A agregação de freguesias concretizada pelo Anexo I da Lei 11-A/2013, de 28/01 consubstancia o cumprimento da reorganização administrativa determinada pela Lei n.º 22/2012, de 30/05.
E adentro este último regime, há que destacar que o legislador sublinha sem margem para equívocos que por efeito da dita agregação de freguesias surge uma nova freguesia, uma nova pessoa coletiva territorial, com uma única sede e que integra o património, os recursos humanos, os direitos e as obrigações das freguesias agregadas (artigo 9º/1 e 2 da citada Lei n? 22/2012).
Sendo assim, então há que concluir que os mandatos que o cidadão em causa exerceu reportam-se necessariamente a uma freguesia diversa daquela a que ora se candidata: se foi antes Presidente da pessoa coletiva Junta de Freguesia de Santa Maria da Feira, agora apresenta-se à eleição para Presidente da pessoa coletiva União das Freguesias de Santa Maria da Feira, Travanca, Sanfins e Espargo.
Dir-se-á que existe uma coincidência parcial entre a jurisdição da anterior freguesia e a que resulta da reorganização - isso é certo.
Mas é certo também - e reflexamente - que existe uma divergência parcial.
Ora, se o legislador, quando operou a reorganização administrativa, afirmou de modo categórico que da agregação resultava uma freguesia/pessoa coletiva que devia ser tida como nova, entendemos que não pode o julgador, por via de uma certa aplicação da Lei nº 46/2005, de 29/08, atuar como se de uma mesma freguesia se tratasse.
No silêncio da Lei n.º 46/2005, de 29/08 e perante a afirmação expressa constante da Lei nº 22/2012, de 30/05, entendemos pois que devemos para todos os efeitos tratar a União das Freguesias de Santa Maria da Feira, Travanca, Sanfins e Espargo como uma freguesia diferente da freguesia anterior de Santa Maria da Feira.

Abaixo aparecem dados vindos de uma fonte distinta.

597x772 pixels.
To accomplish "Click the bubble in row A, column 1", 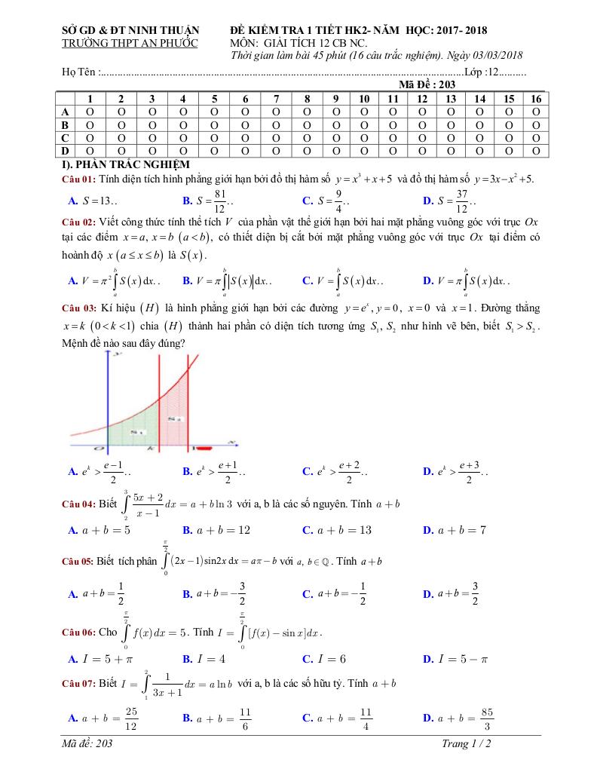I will click(x=90, y=112).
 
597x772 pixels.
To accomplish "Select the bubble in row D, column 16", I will click(x=536, y=150).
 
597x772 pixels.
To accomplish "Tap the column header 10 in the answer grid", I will click(x=363, y=99).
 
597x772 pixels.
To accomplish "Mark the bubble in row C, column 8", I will click(x=307, y=137).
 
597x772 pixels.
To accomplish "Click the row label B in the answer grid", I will click(x=66, y=124).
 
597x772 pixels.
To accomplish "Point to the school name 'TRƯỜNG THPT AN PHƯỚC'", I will click(x=129, y=43).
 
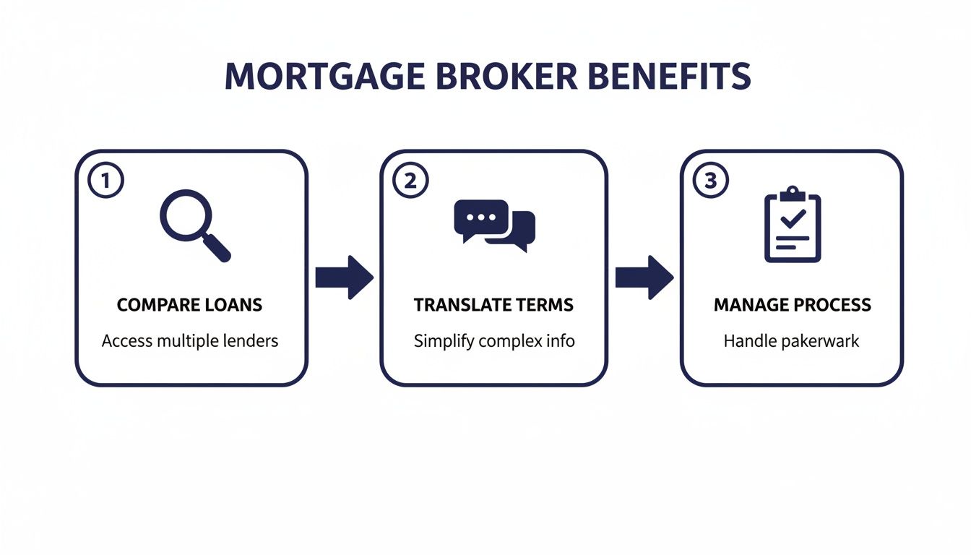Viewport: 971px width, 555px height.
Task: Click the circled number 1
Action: coord(105,181)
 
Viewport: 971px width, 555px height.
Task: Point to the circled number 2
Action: coord(410,181)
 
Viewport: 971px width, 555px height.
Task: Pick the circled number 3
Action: coord(710,181)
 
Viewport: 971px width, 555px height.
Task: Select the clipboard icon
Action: coord(793,225)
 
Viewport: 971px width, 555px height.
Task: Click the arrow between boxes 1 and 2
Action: coord(345,278)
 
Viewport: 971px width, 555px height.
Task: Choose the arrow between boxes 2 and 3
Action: coord(644,278)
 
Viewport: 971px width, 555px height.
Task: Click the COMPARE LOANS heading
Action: coord(189,305)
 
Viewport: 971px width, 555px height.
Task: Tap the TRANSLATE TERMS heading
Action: coord(493,305)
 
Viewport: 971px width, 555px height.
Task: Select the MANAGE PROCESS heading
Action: coord(792,305)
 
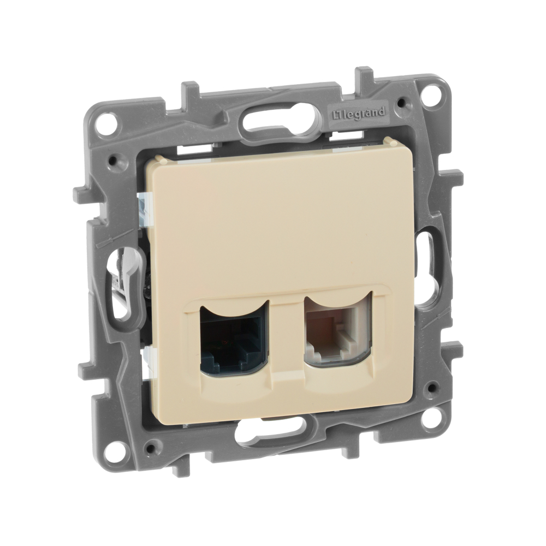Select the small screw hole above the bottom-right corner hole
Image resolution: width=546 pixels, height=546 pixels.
(432, 388)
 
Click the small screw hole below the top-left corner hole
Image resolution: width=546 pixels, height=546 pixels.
(114, 161)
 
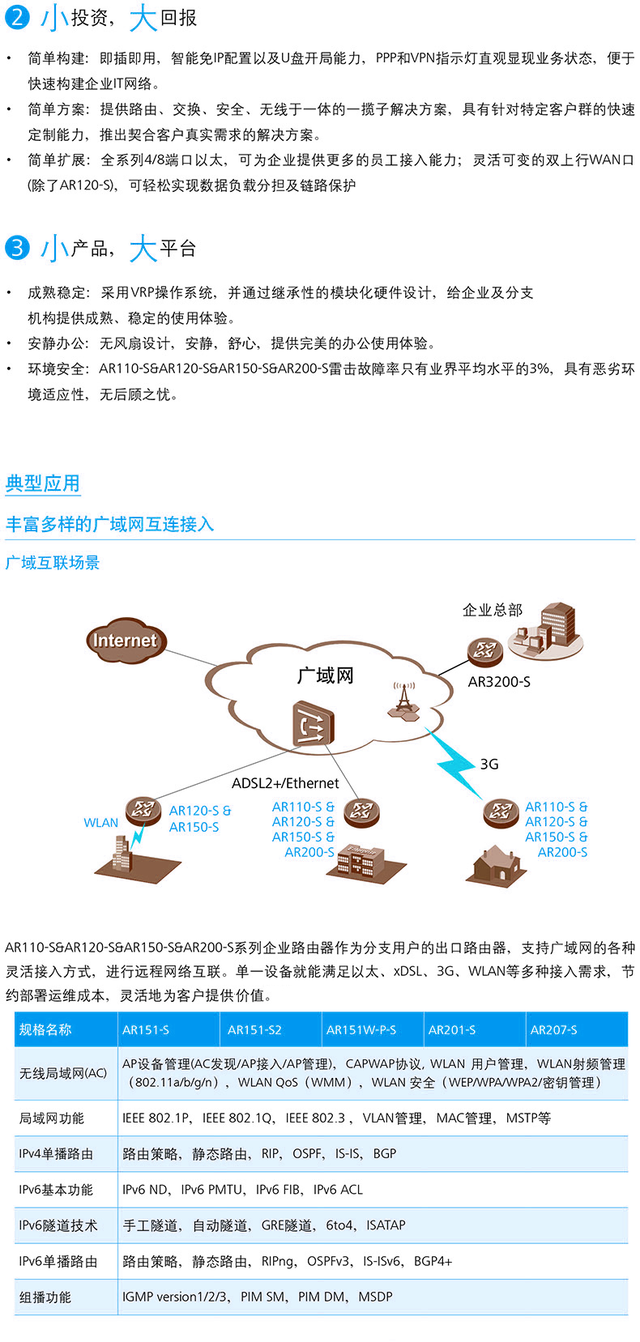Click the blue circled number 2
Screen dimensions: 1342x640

De resto, não é necessariamente uniforme a posição relativa, em termos territoriais, populacionais e de desenvolvimento, entre cada uma das freguesias e o novo conjunto resultante da sua agregação numa única.
E dentro dessa lógica, se é certo que pode suceder uma notória preponderância de uma das antigas freguesias em face das demais e desse modo colherem no essencial o seu pleno sentido as razões de cautela e as preocupações que estão na base da lei de limitação de mandatos quando está em causa a eventual eleição do anterior presidente da «junta predominante», também não é menos certo que essas razões não estarão presentes, ou estarão presentes em muito menor escala, se o candidato provier de uma «junta secundária» ou se existir um peso semelhante entre as freguesias agregadas - em todo o caso, o que é facto é que não pode o julgador distinguir aquilo que o legislador não distinguiu.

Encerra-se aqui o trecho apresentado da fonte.